Input for this task
■ ■ ■
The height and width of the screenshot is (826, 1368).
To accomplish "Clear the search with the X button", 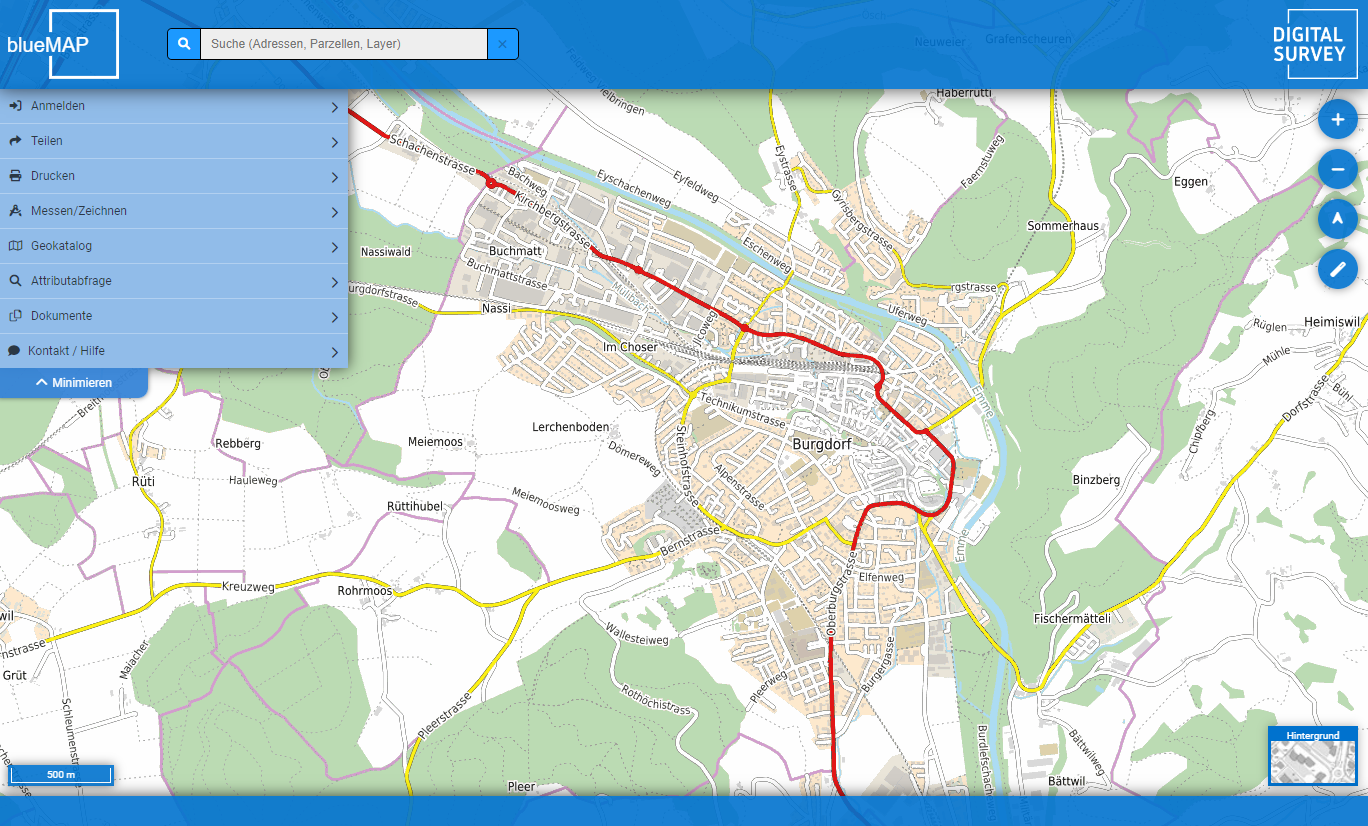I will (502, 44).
■ ■ ■
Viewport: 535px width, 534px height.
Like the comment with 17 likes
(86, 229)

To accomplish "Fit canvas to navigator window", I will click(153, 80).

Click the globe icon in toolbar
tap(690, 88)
■ ■ ■
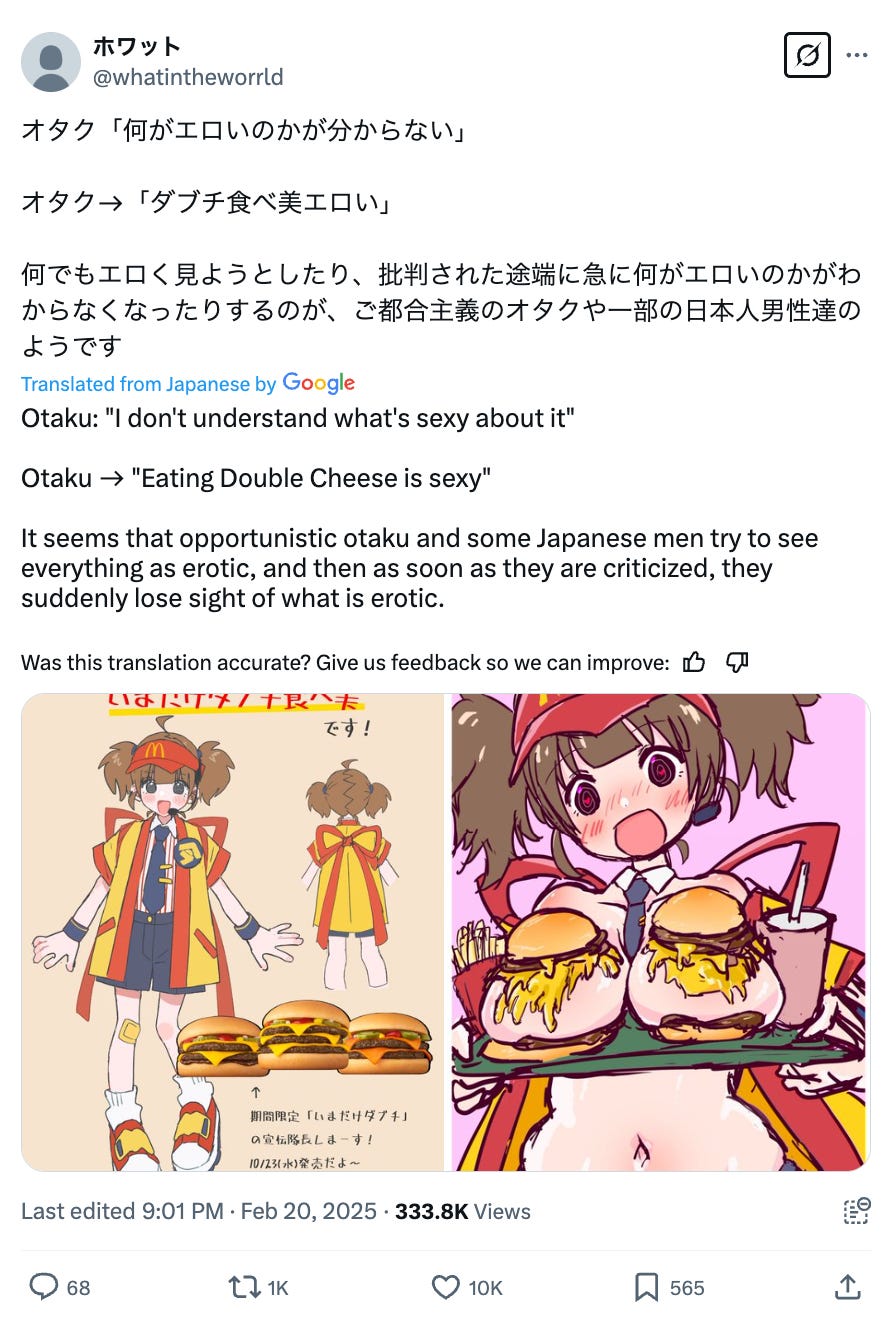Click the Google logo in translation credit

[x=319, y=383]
■ ■ ■
Stated goal
Could you arrange everything in the records above, from the line containing "Click the Google logo in translation credit" down to the line containing "[x=319, y=383]", both included, as a numbered list? Skip blank lines and leave out the pictures.

Response to this exercise
1. Click the Google logo in translation credit
2. [x=319, y=383]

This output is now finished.